An exact copy is needed of the lines from the one that contains "Task: Enable the" through the final line of the data below, with pictures left out.

/---

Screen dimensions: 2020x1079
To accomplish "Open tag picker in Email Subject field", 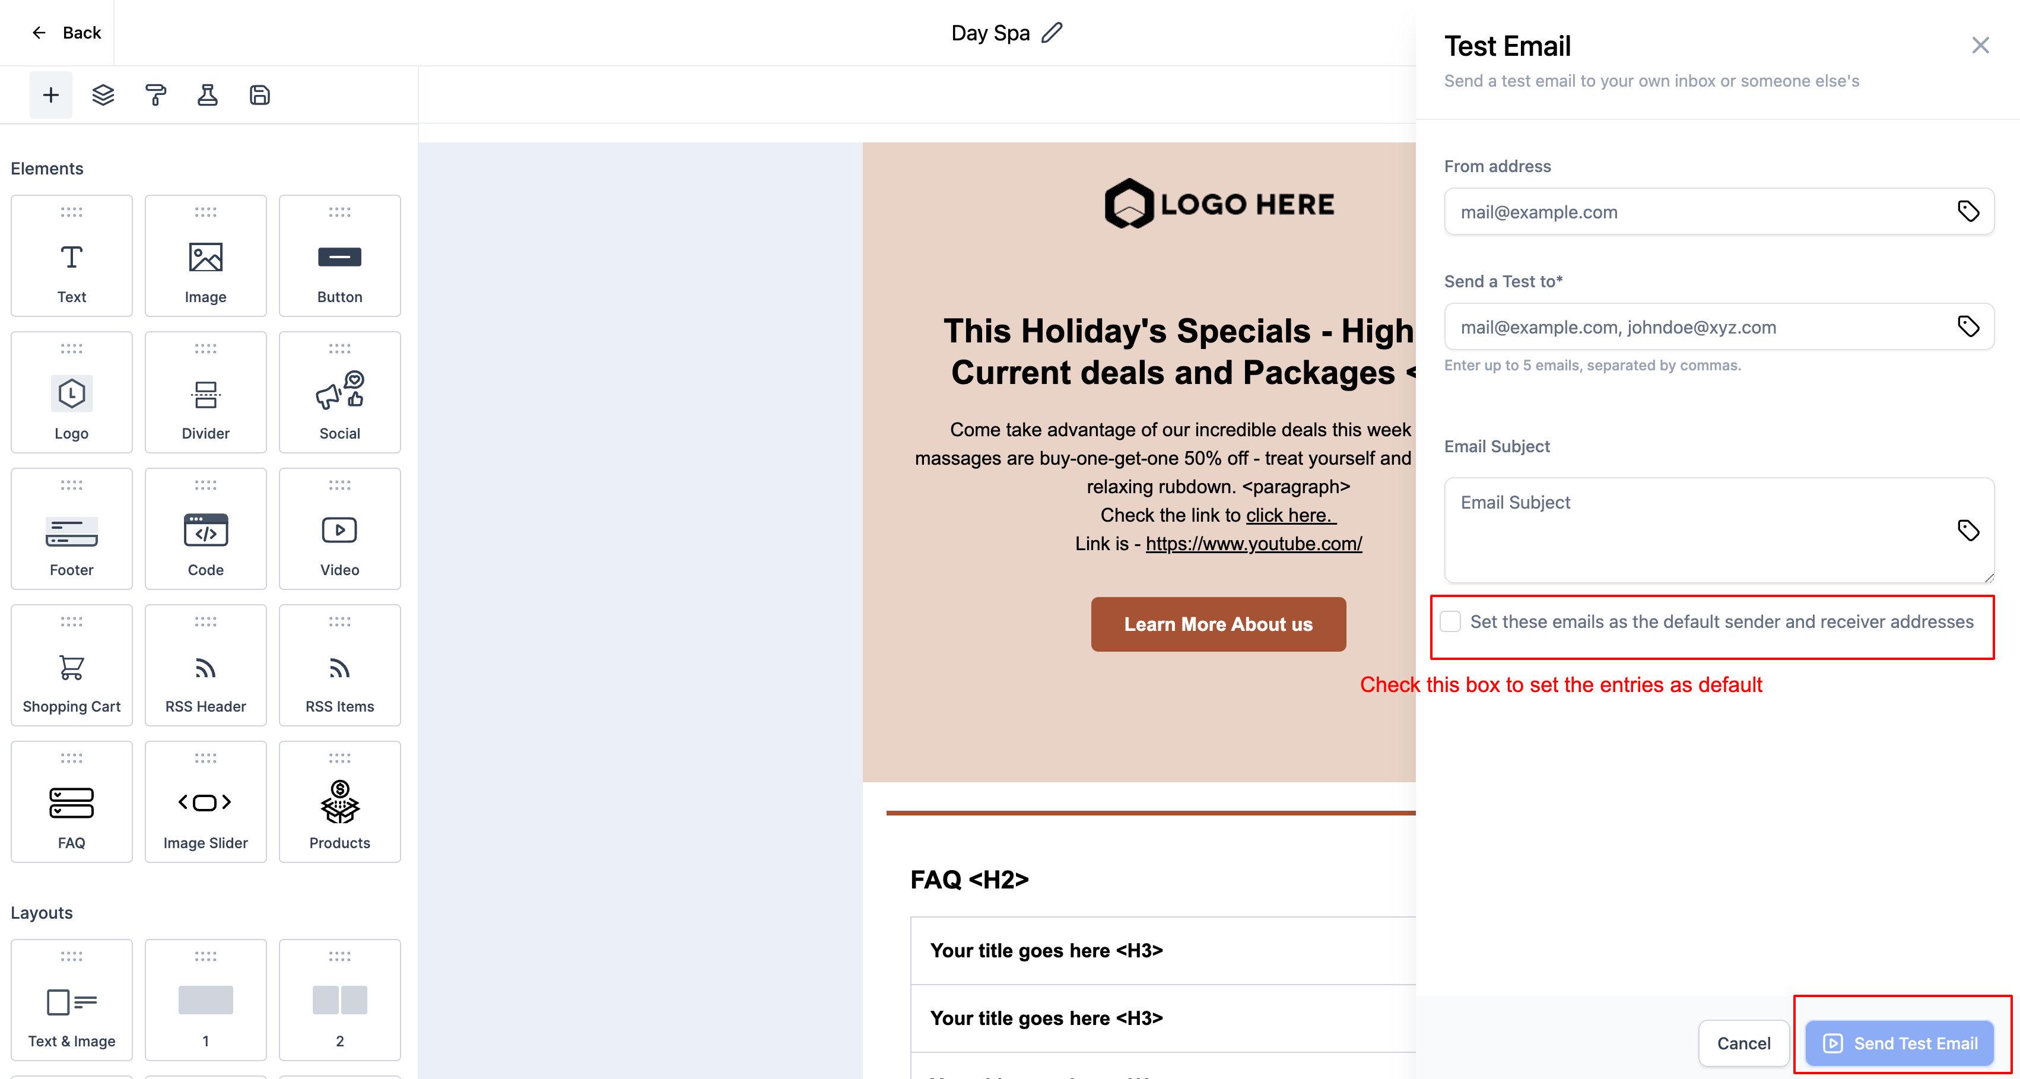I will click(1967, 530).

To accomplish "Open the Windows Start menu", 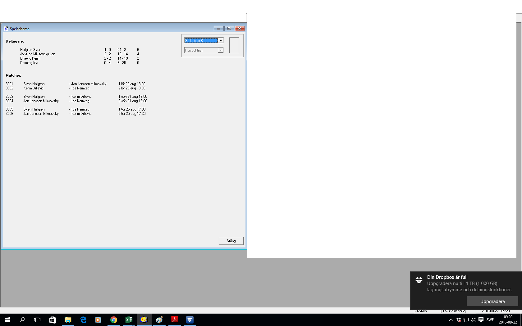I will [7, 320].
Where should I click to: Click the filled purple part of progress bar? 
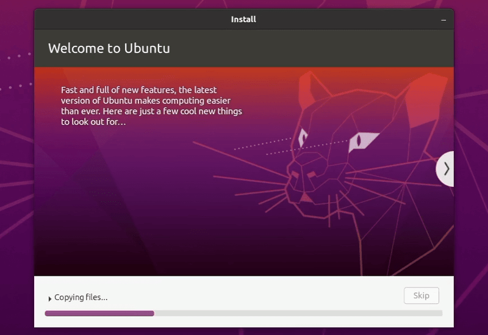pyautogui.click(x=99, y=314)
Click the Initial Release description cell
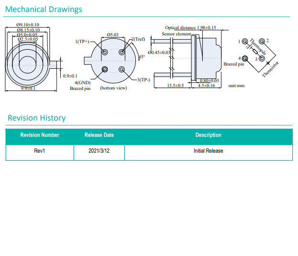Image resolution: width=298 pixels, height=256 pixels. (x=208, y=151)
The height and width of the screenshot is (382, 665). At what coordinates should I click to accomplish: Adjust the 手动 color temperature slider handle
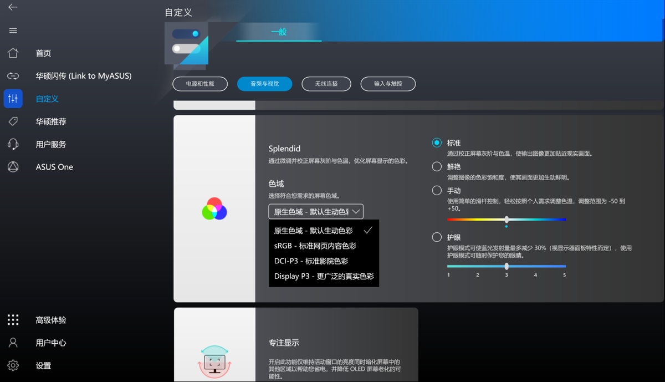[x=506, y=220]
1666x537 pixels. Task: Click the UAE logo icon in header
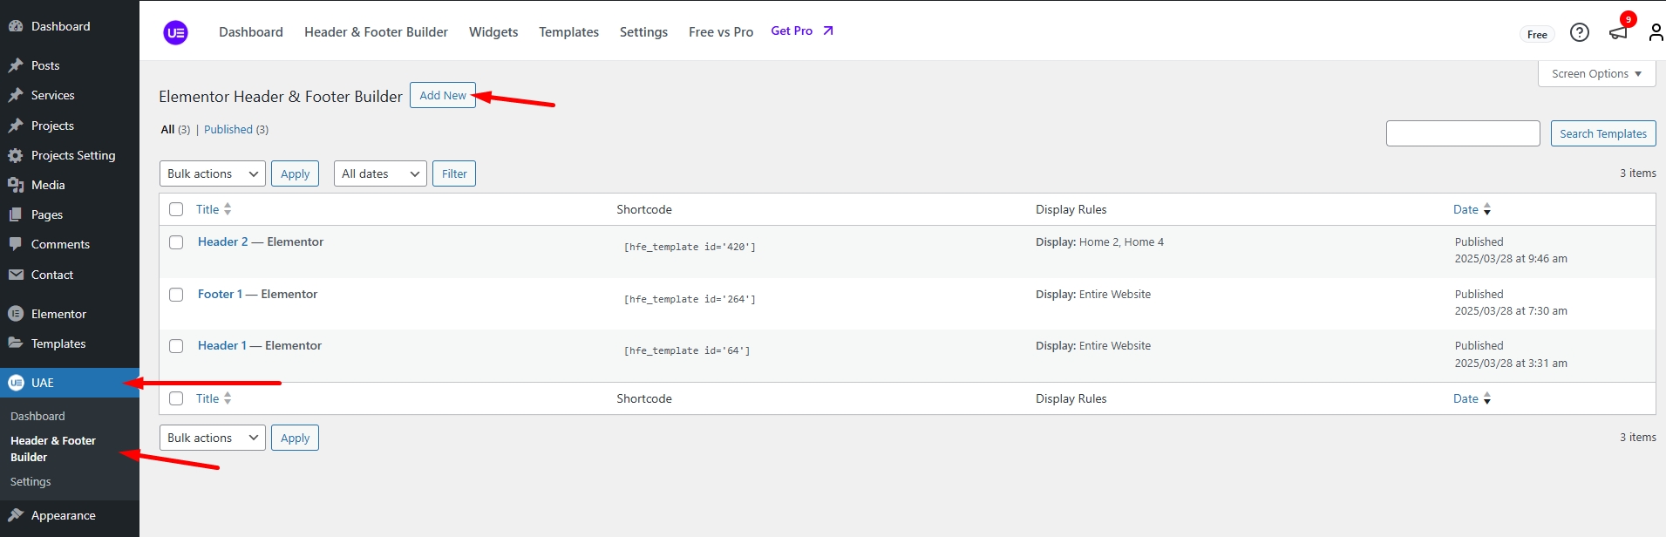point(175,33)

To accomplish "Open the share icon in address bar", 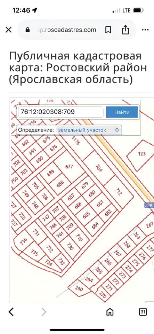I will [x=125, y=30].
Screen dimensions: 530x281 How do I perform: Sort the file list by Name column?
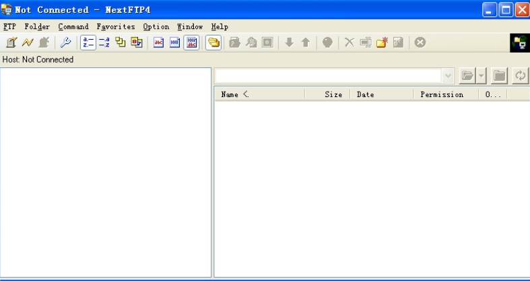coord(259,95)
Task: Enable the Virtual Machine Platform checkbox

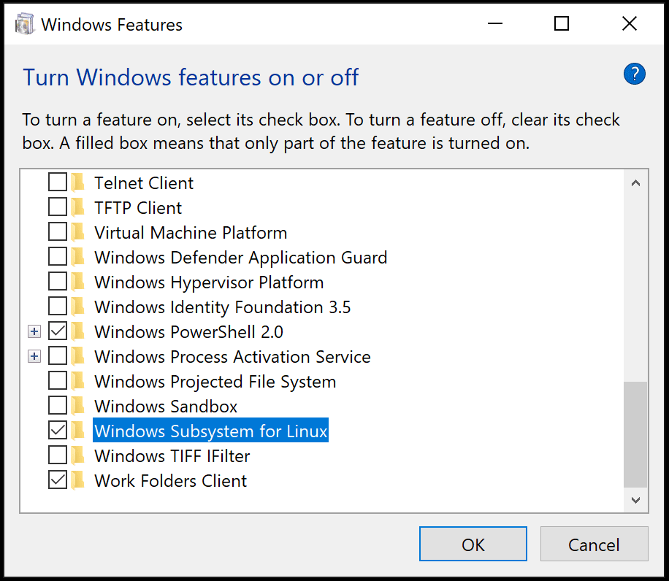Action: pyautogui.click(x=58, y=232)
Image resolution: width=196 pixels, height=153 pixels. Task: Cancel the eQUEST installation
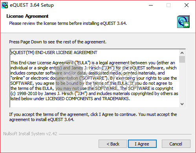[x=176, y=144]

\---

■ Output below
Task: Enable the Virtual Machine Platform checkbox

Action: pyautogui.click(x=58, y=232)
Image resolution: width=196 pixels, height=153 pixels. Task: Cancel the eQUEST installation
[x=176, y=144]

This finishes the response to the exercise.